Henry Regis Granjon (June 15, 1863 – November 9, 1922) was a French-born prelate of the Roman Catholic Church. He served as bishop of the Diocese of Tucson in the American Southwest from 1900 until his death in 1922.

Biography

Early life 
Henry Granjon was born in Saint-Étienne, Loire, to Pierre Marie and Jeanne (née Meunier) Granjon. He received his seminary training at Saint-Sulpice in Paris, and in Rome, where he earned a Doctor of Divinity degree. 
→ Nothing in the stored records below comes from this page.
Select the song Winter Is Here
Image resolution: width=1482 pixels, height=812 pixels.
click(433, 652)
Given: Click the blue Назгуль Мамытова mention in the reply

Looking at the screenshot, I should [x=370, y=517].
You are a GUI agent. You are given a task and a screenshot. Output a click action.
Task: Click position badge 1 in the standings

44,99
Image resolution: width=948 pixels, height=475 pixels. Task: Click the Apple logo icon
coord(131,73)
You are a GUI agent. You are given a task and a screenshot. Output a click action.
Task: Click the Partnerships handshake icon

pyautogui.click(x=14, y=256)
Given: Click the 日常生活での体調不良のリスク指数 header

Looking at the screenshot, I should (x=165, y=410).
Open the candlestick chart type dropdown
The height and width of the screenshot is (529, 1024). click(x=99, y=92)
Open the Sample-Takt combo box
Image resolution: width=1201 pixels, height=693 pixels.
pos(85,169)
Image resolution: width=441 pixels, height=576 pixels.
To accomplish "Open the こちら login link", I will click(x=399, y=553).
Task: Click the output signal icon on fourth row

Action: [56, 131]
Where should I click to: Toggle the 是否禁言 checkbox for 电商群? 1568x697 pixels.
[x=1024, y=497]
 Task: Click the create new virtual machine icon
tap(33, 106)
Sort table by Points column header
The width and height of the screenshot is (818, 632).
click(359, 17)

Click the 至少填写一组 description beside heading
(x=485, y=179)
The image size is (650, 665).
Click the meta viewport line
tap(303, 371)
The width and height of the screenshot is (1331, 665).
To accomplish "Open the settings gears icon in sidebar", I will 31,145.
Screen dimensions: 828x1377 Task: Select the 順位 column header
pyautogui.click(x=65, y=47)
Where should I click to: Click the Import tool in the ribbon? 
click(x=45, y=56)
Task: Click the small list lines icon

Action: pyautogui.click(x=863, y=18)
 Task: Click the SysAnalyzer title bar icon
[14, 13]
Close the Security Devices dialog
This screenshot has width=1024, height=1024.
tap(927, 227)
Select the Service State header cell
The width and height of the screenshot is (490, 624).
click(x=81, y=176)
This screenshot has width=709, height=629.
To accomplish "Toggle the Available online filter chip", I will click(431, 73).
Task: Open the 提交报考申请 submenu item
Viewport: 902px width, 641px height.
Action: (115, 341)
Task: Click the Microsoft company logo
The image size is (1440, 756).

Granjon was ordained to the priesthood on December 17, 1887. He joined the missions at Arizona in 1890. After arriving in Arizona, he was sent to a mission in Tombstone. From 1897 to 1900, he was in charge of the Society for the Propagation of the Faith, with residence in Baltimore, Maryland.

Bishop of Tucson 
On April 19, 1900, Granjon was appointed the second bishop of the Diocese of Tucson by Pope Leo XIII. He received his episcopal consecration at the Baltimore Cathedral on the following June 17 from Cardinal James Gibbons, with Bishops John J. Monaghan and Edward Patrick Allen serving as co-consecrators. 

During his tenure, the Mission San Xavier del Bac on the San Xavier Indian Reservation underwent needed restoration. Granjon contributed the articles "Tucson" and "Mission San Xavier del Bac" to the Catholic Encyclopedia.In 1904, Granjon stated that his diocese included "...40,000 Catholics, 90,000 heretics and 30,000 infidels". 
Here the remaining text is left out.